§ **Exercise details**: Below are some lines of data. Return all of them as they are.

(Stored data)
○ ○ ○ ○ ○ ○ ○
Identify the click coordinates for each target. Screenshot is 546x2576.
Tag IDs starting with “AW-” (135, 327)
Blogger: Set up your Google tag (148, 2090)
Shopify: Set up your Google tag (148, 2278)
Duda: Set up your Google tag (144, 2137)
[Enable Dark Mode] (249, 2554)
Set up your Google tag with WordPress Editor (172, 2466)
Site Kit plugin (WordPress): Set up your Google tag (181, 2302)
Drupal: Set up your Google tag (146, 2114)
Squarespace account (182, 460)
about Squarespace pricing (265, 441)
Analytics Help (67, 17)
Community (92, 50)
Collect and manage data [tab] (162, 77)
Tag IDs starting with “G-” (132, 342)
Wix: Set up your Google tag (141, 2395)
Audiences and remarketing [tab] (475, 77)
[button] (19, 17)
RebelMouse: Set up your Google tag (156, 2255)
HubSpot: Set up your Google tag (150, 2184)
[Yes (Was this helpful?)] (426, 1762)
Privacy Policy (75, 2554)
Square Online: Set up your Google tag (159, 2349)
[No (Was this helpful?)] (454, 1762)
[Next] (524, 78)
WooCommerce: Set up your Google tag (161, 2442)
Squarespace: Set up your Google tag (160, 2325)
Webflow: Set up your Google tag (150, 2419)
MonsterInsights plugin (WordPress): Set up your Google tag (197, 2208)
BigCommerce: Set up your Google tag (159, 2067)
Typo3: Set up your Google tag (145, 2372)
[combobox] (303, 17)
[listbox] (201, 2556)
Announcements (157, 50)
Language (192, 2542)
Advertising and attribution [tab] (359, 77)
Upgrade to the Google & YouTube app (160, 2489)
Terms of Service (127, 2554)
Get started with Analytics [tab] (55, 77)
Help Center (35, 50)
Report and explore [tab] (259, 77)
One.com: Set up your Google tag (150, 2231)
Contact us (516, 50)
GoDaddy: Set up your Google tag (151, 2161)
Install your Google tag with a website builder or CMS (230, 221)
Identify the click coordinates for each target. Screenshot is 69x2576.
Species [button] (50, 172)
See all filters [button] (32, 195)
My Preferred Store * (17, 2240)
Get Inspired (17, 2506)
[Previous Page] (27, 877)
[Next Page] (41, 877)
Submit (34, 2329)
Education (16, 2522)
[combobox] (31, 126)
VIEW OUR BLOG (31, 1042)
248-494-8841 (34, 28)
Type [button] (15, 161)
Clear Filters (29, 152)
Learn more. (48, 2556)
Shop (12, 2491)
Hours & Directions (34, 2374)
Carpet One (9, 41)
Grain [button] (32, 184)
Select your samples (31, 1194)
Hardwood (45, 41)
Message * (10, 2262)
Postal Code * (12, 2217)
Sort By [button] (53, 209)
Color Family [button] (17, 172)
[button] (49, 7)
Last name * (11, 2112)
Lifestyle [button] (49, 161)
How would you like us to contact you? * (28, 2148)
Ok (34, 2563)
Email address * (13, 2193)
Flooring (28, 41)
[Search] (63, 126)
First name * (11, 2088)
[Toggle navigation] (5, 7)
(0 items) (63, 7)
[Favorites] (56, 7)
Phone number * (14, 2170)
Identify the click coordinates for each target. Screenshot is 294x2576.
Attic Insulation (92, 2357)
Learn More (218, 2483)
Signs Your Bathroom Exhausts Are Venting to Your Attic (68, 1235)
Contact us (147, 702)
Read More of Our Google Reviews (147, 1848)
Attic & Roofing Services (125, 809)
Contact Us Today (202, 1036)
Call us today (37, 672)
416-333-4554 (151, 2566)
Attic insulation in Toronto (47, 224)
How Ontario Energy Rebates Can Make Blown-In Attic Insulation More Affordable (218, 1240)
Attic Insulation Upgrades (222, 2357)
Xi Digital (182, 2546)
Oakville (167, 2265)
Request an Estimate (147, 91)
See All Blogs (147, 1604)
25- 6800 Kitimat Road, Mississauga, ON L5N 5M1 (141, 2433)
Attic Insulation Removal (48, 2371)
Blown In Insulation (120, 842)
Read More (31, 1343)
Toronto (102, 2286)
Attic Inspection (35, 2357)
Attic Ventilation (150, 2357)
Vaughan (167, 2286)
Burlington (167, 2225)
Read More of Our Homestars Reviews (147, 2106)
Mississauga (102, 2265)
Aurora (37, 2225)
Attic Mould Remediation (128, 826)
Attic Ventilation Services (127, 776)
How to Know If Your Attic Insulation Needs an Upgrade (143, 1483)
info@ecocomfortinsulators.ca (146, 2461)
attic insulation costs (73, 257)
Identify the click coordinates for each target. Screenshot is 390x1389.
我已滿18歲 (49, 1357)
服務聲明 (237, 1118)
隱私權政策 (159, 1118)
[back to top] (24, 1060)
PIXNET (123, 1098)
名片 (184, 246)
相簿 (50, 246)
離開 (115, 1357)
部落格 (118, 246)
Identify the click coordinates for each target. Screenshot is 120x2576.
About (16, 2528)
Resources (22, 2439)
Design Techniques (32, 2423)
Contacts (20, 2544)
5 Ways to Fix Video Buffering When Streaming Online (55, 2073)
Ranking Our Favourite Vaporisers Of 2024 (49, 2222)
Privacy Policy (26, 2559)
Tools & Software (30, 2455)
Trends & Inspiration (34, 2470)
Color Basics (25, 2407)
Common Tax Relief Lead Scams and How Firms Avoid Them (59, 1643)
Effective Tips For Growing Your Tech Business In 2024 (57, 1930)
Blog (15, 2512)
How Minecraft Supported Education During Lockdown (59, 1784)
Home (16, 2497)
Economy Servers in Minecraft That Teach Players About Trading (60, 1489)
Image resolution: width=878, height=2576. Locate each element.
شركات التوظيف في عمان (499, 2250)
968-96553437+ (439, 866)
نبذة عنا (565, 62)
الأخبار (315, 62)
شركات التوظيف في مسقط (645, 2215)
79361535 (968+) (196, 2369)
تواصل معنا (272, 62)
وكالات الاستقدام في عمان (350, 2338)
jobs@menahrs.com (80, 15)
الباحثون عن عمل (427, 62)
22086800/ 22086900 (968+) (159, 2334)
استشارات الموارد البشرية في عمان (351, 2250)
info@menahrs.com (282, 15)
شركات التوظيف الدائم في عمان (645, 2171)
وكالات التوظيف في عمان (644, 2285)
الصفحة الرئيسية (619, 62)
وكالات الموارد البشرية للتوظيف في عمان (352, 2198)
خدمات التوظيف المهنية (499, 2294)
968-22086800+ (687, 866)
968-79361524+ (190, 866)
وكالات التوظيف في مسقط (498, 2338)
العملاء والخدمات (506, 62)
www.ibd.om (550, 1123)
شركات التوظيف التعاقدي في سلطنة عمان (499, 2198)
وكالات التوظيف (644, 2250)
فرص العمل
○ ○ ○ ○ ○ ○ ○
§ **Finished task**:
Identify the click coordinates for each target. Screenshot is 546x2576.
Tag IDs starting with “AW-” (135, 327)
Blogger: Set up your Google tag (148, 2090)
Shopify: Set up your Google tag (148, 2278)
Duda: Set up your Google tag (144, 2137)
[Enable Dark Mode] (249, 2554)
Set up your Google tag with WordPress Editor (172, 2466)
Site Kit plugin (WordPress): Set up your Google tag (181, 2302)
Drupal: Set up your Google tag (146, 2114)
Squarespace account (182, 460)
about Squarespace pricing (265, 441)
Analytics Help (67, 17)
Community (92, 50)
Collect and manage data [tab] (162, 77)
Tag IDs starting with “G-” (132, 342)
Wix: Set up your Google tag (141, 2395)
Audiences and remarketing [tab] (475, 77)
[button] (19, 17)
RebelMouse: Set up your Google tag (156, 2255)
HubSpot: Set up your Google tag (150, 2184)
[Yes (Was this helpful?)] (426, 1762)
Privacy Policy (75, 2554)
Square Online: Set up your Google tag (159, 2349)
[No (Was this helpful?)] (454, 1762)
[Next] (524, 78)
WooCommerce: Set up your Google tag (161, 2442)
Squarespace: Set up your Google tag (160, 2325)
Webflow: Set up your Google tag (150, 2419)
MonsterInsights plugin (WordPress): Set up your Google tag (197, 2208)
BigCommerce: Set up your Google tag (159, 2067)
Typo3: Set up your Google tag (145, 2372)
[combobox] (303, 17)
[listbox] (201, 2556)
Announcements (157, 50)
Language (192, 2542)
Advertising and attribution [tab] (359, 77)
Upgrade to the Google & YouTube app (160, 2489)
Terms of Service (127, 2554)
Get started with Analytics [tab] (55, 77)
Help Center (35, 50)
Report and explore [tab] (259, 77)
One.com: Set up your Google tag (150, 2231)
Contact us (516, 50)
GoDaddy: Set up your Google tag (151, 2161)
Install your Google tag with a website builder or CMS (230, 221)
Identify the click coordinates for each target. Screenshot is 69x2576.
Species [button] (50, 172)
See all filters [button] (32, 195)
My Preferred Store * (17, 2240)
Get Inspired (17, 2506)
[Previous Page] (27, 877)
[Next Page] (41, 877)
Submit (34, 2329)
Education (16, 2522)
[combobox] (31, 126)
VIEW OUR BLOG (31, 1042)
248-494-8841 (34, 28)
Type [button] (15, 161)
Clear Filters (29, 152)
Learn more. (48, 2556)
Shop (12, 2491)
Hours & Directions (34, 2374)
Carpet One (9, 41)
Grain [button] (32, 184)
Select your samples (31, 1194)
Hardwood (45, 41)
Message * (10, 2262)
Postal Code * (12, 2217)
Sort By [button] (53, 209)
Color Family [button] (17, 172)
[button] (49, 7)
Last name * (11, 2112)
Lifestyle [button] (49, 161)
How would you like us to contact you? * (28, 2148)
Ok (34, 2563)
Email address * (13, 2193)
Flooring (28, 41)
[Search] (63, 126)
First name * (11, 2088)
[Toggle navigation] (5, 7)
(0 items) (63, 7)
[Favorites] (56, 7)
Phone number * (14, 2170)
Identify the click coordinates for each target. Screenshot is 294x2576.
Attic Insulation (92, 2357)
Learn More (218, 2483)
Signs Your Bathroom Exhausts Are Venting to Your Attic (68, 1235)
Contact us (147, 702)
Read More of Our Google Reviews (147, 1848)
Attic & Roofing Services (125, 809)
Contact Us Today (202, 1036)
Call us today (37, 672)
416-333-4554 (151, 2566)
Attic insulation in Toronto (47, 224)
How Ontario Energy Rebates Can Make Blown-In Attic Insulation More Affordable (218, 1240)
Attic Insulation Upgrades (222, 2357)
Xi Digital (182, 2546)
Oakville (167, 2265)
Request an Estimate (147, 91)
See All Blogs (147, 1604)
25- 6800 Kitimat Road, Mississauga, ON L5N 5M1 (141, 2433)
Attic Insulation Removal (48, 2371)
Blown In Insulation (120, 842)
Read More (31, 1343)
Toronto (102, 2286)
Attic Inspection (35, 2357)
Attic Ventilation (150, 2357)
Vaughan (167, 2286)
Burlington (167, 2225)
Read More of Our Homestars Reviews (147, 2106)
Mississauga (102, 2265)
Aurora (37, 2225)
Attic Mould Remediation (128, 826)
Attic Ventilation Services (127, 776)
How to Know If Your Attic Insulation Needs an Upgrade (143, 1483)
info@ecocomfortinsulators.ca (146, 2461)
attic insulation costs (73, 257)
Identify the click coordinates for each target. Screenshot is 390x1389.
我已滿18歲 (49, 1357)
服務聲明 (237, 1118)
隱私權政策 (159, 1118)
[back to top] (24, 1060)
PIXNET (123, 1098)
名片 (184, 246)
相簿 (50, 246)
離開 (115, 1357)
部落格 (118, 246)
Identify the click coordinates for each target. Screenshot is 120x2576.
About (16, 2528)
Resources (22, 2439)
Design Techniques (32, 2423)
Contacts (20, 2544)
5 Ways to Fix Video Buffering When Streaming Online (55, 2073)
Ranking Our Favourite Vaporisers Of 2024 (49, 2222)
Privacy Policy (26, 2559)
Tools & Software (30, 2455)
Trends & Inspiration (34, 2470)
Color Basics (25, 2407)
Common Tax Relief Lead Scams and How Firms Avoid Them (59, 1643)
Effective Tips For Growing Your Tech Business In 2024 (57, 1930)
Blog (15, 2512)
How Minecraft Supported Education During Lockdown (59, 1784)
Home (16, 2497)
Economy Servers in Minecraft That Teach Players About Trading (60, 1489)
Image resolution: width=878, height=2576. Locate each element.
شركات التوظيف في عمان (499, 2250)
968-96553437+ (439, 866)
نبذة عنا (565, 62)
الأخبار (315, 62)
شركات التوظيف في مسقط (645, 2215)
79361535 (968+) (196, 2369)
تواصل معنا (272, 62)
وكالات الاستقدام في عمان (350, 2338)
jobs@menahrs.com (80, 15)
الباحثون عن عمل (427, 62)
22086800/ 22086900 (968+) (159, 2334)
استشارات الموارد البشرية في عمان (351, 2250)
info@menahrs.com (282, 15)
شركات التوظيف الدائم في عمان (645, 2171)
وكالات التوظيف في عمان (644, 2285)
الصفحة الرئيسية (619, 62)
وكالات الموارد البشرية للتوظيف في عمان (352, 2198)
خدمات التوظيف المهنية (499, 2294)
968-22086800+ (687, 866)
968-79361524+ (190, 866)
وكالات التوظيف في مسقط (498, 2338)
العملاء والخدمات (506, 62)
www.ibd.om (550, 1123)
شركات التوظيف التعاقدي في سلطنة عمان (499, 2198)
وكالات التوظيف (644, 2250)
فرص العمل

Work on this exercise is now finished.